Alas, Han Solo actually gives us the best clue in his quote : "It's not gonna' take them long to figure out what happened to us." clearly meaning that they escaped down the garbage chute.
And given the squad is right on their heels, and a big blasted hole can be seen in the corridor, it would not be unlikely that one trooper reported "Sir, they fled down the garbage chute", and another went "activate all garbage compactors, that should take care of them".
But in fairness, let's look at the other possible options:
Second option : The garbage compactor just compacts within a certain time interval, and was doing so here.
Now this is a horrible impractical invention if it's true. Having compactors set on an interval, would make them cost power when no trash is even there, and if they get overflooded, there would be nothing to do but wait to the next cycle. Then again, the garbage compactors are rather inefficient due to other things, like :
- Would not vents leading into any garbage-disposal system allow the fetid smell of rotting garbage, spores, molds, etc., to seep up into the rest of the Death Star?
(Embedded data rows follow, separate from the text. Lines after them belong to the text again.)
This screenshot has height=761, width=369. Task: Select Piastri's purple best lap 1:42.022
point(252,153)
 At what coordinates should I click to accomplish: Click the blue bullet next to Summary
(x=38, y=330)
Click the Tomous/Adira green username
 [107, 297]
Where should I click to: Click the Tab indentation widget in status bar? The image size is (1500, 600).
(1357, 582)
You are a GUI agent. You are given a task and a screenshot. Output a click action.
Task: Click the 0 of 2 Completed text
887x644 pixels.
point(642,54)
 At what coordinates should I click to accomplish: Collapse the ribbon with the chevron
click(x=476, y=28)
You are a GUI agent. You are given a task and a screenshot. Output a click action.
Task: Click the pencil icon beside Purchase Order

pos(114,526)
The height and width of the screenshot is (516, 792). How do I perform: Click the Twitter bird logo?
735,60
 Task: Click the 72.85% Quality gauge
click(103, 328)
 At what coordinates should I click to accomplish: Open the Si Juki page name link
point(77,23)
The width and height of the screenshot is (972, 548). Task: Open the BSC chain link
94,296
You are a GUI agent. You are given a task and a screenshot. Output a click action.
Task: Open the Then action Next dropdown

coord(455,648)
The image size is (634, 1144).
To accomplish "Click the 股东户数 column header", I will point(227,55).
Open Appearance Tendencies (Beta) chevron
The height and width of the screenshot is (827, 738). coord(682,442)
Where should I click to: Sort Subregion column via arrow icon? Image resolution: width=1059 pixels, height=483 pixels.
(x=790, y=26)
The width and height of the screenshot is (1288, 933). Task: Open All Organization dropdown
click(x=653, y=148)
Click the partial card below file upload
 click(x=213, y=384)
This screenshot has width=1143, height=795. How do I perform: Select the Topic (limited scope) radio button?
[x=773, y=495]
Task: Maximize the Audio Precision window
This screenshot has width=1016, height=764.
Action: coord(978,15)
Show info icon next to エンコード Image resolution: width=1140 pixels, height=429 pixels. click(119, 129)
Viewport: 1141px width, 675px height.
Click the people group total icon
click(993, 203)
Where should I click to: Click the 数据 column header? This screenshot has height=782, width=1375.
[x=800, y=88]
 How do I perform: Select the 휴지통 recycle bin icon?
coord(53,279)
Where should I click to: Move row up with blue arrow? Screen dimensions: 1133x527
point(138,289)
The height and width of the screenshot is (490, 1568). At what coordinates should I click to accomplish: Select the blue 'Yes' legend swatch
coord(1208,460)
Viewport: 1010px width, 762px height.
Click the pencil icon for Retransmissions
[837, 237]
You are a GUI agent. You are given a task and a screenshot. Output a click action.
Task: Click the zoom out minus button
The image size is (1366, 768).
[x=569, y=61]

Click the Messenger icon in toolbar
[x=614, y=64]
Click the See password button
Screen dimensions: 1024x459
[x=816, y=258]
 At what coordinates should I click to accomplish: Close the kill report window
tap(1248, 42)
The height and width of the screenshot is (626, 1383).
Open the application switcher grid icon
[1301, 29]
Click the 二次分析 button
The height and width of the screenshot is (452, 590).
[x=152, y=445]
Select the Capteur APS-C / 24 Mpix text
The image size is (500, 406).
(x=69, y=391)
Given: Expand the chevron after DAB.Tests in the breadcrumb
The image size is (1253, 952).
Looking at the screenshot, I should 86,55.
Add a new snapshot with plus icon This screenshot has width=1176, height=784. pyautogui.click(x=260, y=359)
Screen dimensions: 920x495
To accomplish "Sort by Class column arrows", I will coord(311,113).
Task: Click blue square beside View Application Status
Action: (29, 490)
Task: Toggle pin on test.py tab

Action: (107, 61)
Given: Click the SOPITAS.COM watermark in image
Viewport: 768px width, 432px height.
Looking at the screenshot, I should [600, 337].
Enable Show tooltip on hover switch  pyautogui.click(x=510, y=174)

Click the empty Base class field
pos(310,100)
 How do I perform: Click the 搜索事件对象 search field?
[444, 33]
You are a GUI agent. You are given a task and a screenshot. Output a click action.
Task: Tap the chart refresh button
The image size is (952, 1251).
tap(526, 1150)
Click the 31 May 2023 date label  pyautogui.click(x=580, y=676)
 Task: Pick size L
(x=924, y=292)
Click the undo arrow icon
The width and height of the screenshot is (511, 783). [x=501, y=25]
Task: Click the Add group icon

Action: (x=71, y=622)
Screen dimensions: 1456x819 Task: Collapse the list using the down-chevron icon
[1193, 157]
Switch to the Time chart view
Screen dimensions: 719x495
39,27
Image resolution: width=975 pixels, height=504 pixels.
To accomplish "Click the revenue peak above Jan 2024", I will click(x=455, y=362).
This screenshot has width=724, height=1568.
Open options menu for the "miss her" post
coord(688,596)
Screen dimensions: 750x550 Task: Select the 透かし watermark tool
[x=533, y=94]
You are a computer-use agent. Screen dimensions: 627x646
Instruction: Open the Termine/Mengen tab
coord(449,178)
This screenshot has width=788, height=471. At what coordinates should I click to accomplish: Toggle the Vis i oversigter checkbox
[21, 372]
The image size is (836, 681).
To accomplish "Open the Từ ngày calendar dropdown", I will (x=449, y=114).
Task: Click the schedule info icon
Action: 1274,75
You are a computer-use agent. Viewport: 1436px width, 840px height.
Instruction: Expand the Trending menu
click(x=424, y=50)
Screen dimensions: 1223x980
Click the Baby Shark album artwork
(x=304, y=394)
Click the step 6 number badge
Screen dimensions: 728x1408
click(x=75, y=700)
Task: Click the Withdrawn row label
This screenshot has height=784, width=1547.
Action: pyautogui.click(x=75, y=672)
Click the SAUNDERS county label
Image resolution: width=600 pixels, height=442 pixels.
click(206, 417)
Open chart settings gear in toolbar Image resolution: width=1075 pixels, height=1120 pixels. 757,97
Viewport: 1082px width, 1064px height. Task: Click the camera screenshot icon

- Would not it have been more prudent for the designers of the Death Star to opt for a closed system, like a septic tank?
- Why do both walls of the trash compactor move towards each other, rather than employing a one-movable-wall system that would thus rely on the anchored stability, to say nothing of the strength, of the other, non-moving wall, to crush trash more effectively?
So since there are no clues in the movies about this system, we can only say that it's highly unlikely. Given that the existing waste has mold, rust, heck even a native creature living there, its clear that these intervals would have to be wide apart. Having said that, Han Solo and friends are having a string of bad luck, so yeah...
Third option : The garbage compactor starts it's process when it's reached a certain amount of trash, or detected any specific elements.
This would be the logical way of building a deep space garbage disposal unit, BUT there is still plenty of room in the garbage compactor when it starts. Some say that it might be triggered by weight, and our four heroes triggered some weightplate, but that would make no sense to build a garbage sensory system on this.
A theory is that the garbage room detected lifesigns, and to get rid of the Dianoga that plague the trash systems. But if this is true, it's clearly super ineffective.
Lastly, some say that the process is triggered by the blaster rifle being fired at the door. Personally, I don't understand why this sensor would be installed (and even less who installs a door in the bottom of a garbage compactor), and the room doesn't really seem to "care" that the laser beam bounces around.
Fun fact : Did you know that the texture of the garbage walls were recycled as internal wall texture for the WALL-A robots in the movie Wall-E ? Well now you do.